The more I thought about it, the more Marcus’ theory had me scratching my head. Then he went and turned the whole argument upside down with this;
“Every agency, regardless of size, is capable of producing content that would challenge anything that is currently on the market; whether that be film, television, literature, online, radio, games or events.”
No argument from me there, but how many marketing people are actually looking for their agency to bring them ideas for TV shows, a computer game or some other non-measurable event?
German blogger Sebastian Oehme left an insightful comment on Marcus’ post. In it he points the finger not at agencies, but marketers. “They are afraid of risks,” he says, “and only trust the safe ways given by market research.” He doesn’t stop there;
“Most brands have nothing to say anymore and don’t invent products that are loved by people. They care only about money, market share and growth. They call their customers a target group, not people.”
After reading Sebastian’s comment I clicked on a link to another content related post by Marcus. In it he clarified his position on content. “It will kill your agency because nobody is telling you what to do and you won’t have a mandate to do it.”
Seems like Marcus and I kind of agree. If marketing execs are not looking for their agency to develop and present non-advertising ideas to them, how does an agency get their client to support, fund and create them?

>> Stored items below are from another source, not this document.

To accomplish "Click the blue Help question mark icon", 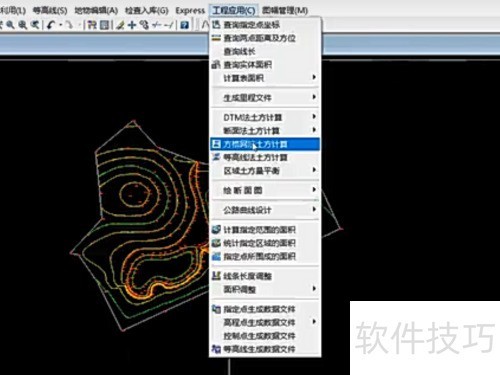I will click(184, 25).
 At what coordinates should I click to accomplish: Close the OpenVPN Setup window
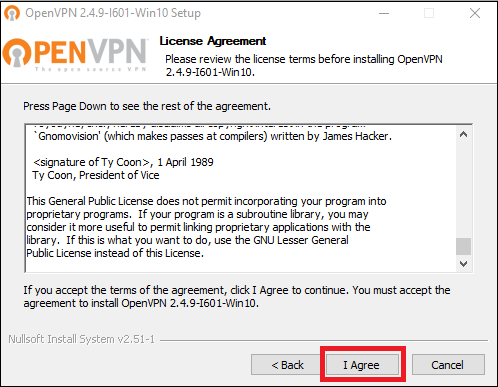point(475,13)
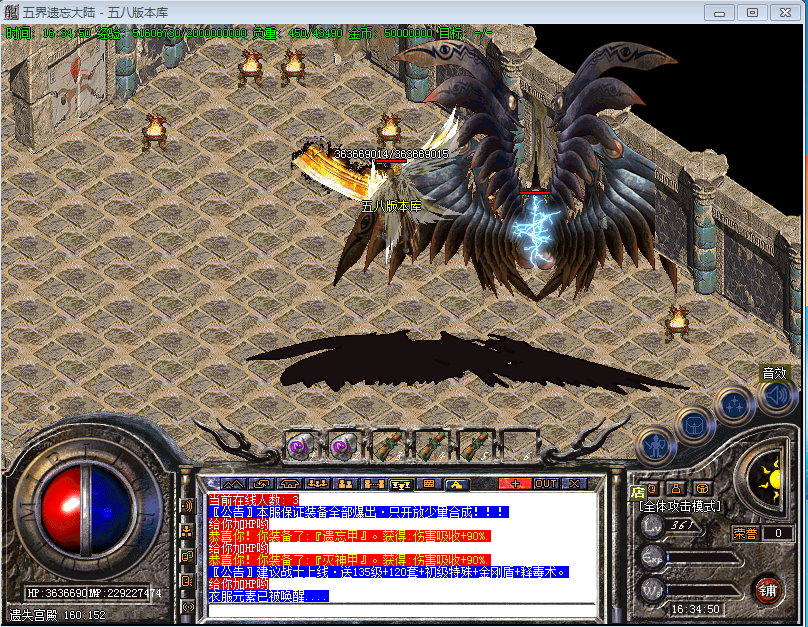Click the highlighted rightmost yellow chat toolbar icon
The image size is (808, 627).
(x=456, y=484)
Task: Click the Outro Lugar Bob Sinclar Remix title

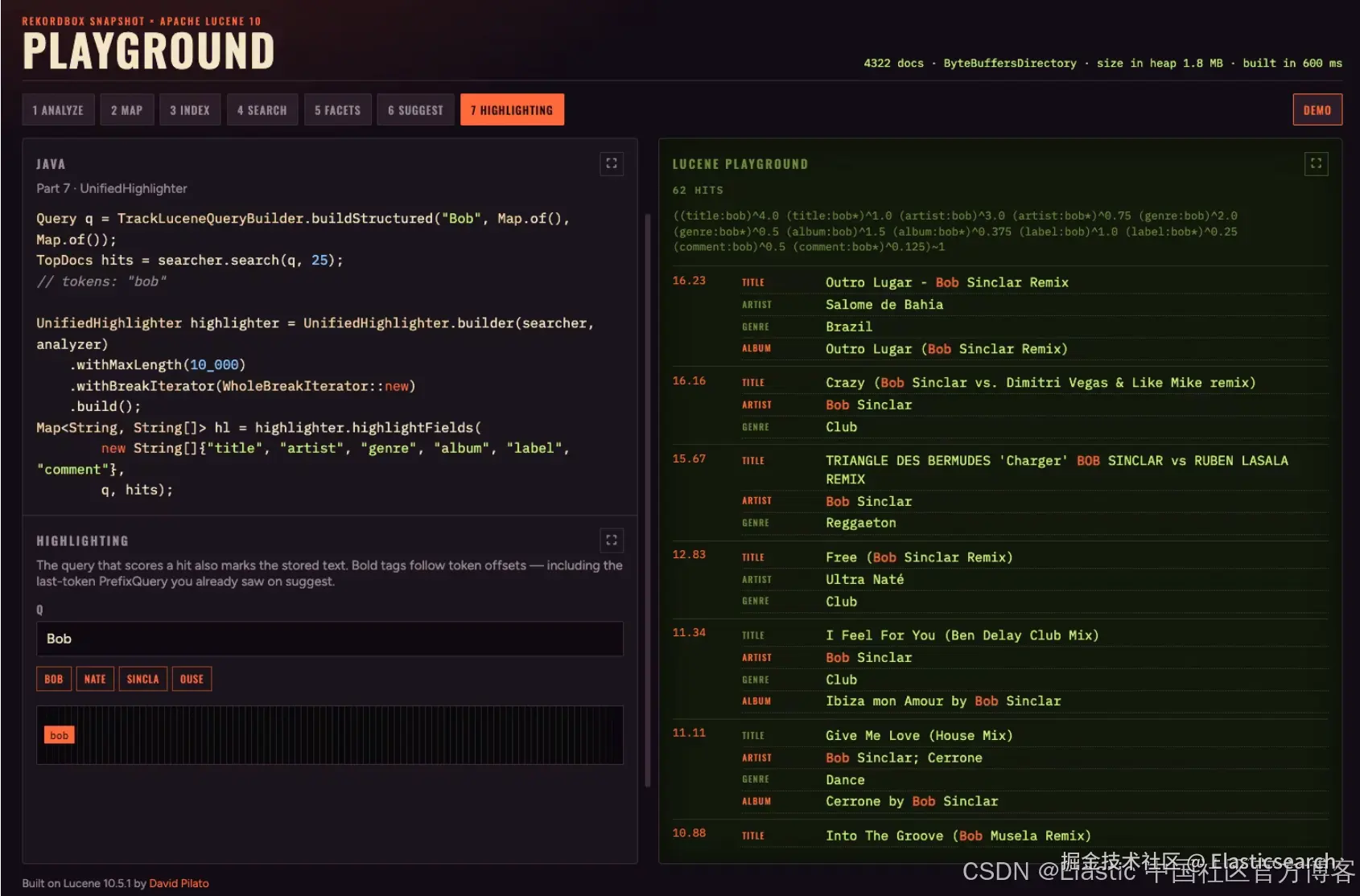Action: pyautogui.click(x=947, y=282)
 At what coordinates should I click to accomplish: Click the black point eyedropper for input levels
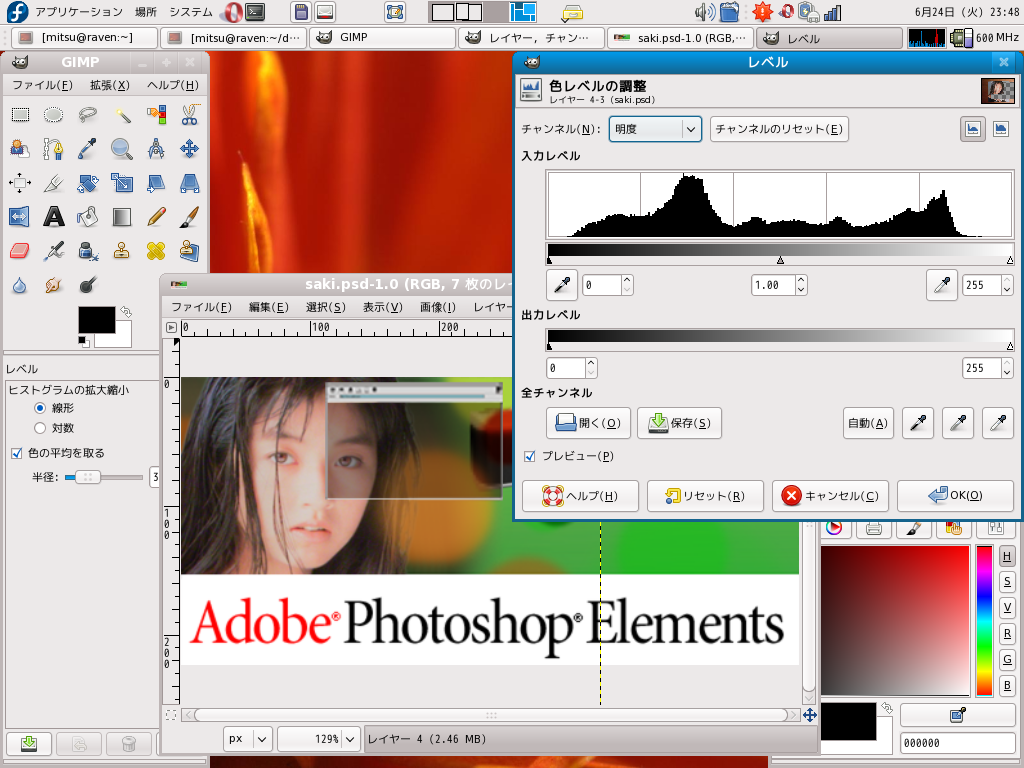562,285
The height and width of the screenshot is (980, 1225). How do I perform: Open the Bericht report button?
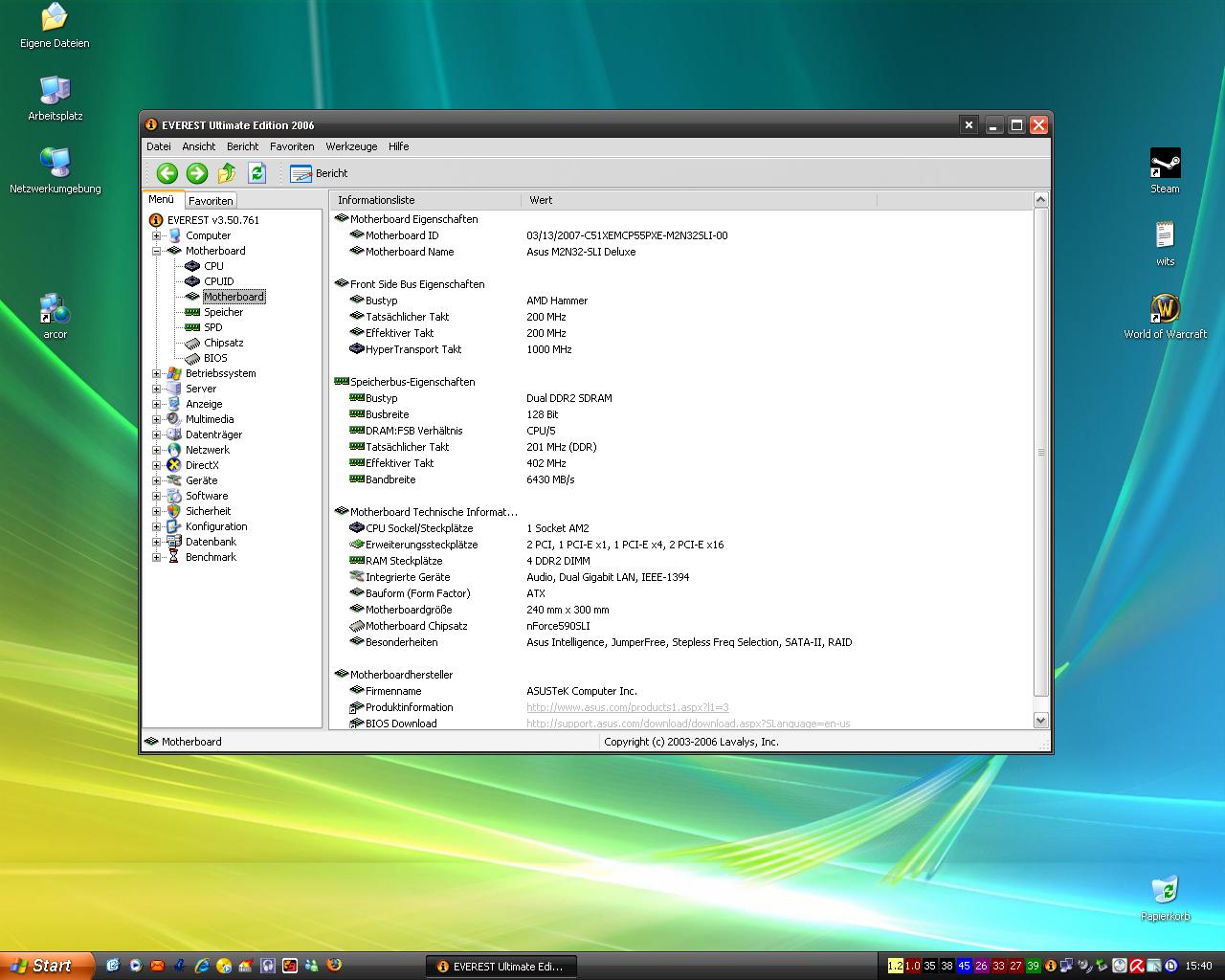pos(320,173)
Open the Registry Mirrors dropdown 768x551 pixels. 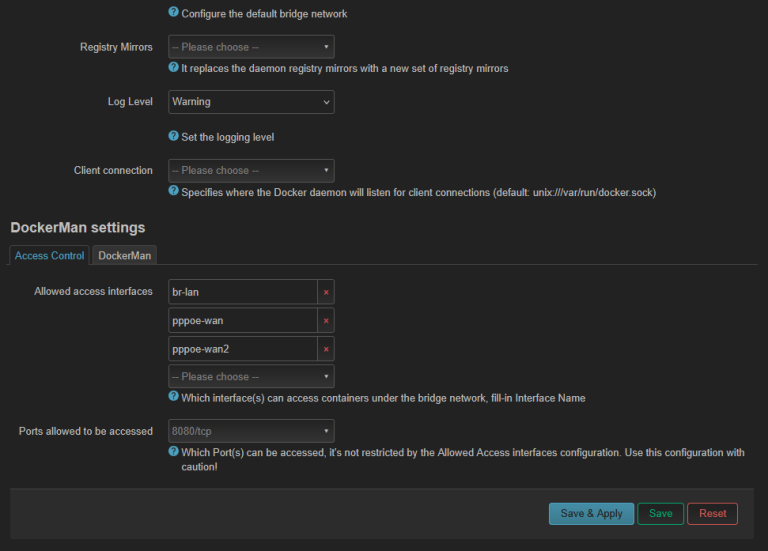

“You will have to work it all out for yourselves,” says Marcus. “You will have to fight harder for it, harder than you fight for stuff now. It will kill your agency because it’s not advertising, at least not as we know it today.”
Respected Sydney blogger, Gavin Heaton, has also weighed into the content debate. I’ll leave you with his thoughts;
“We have all become too focused on delivering to briefs at the expense of true innovation. The art of advertising is dying in our hands, and along with it, the business models around which agencies have flourished.
Content creation is the last bastion of creative resilience that is left to us. Everything else we have conceded to the accountants, consultants and digital folks hungry for growth and glamour. Now give me a drink, I am toasting the rising sea.”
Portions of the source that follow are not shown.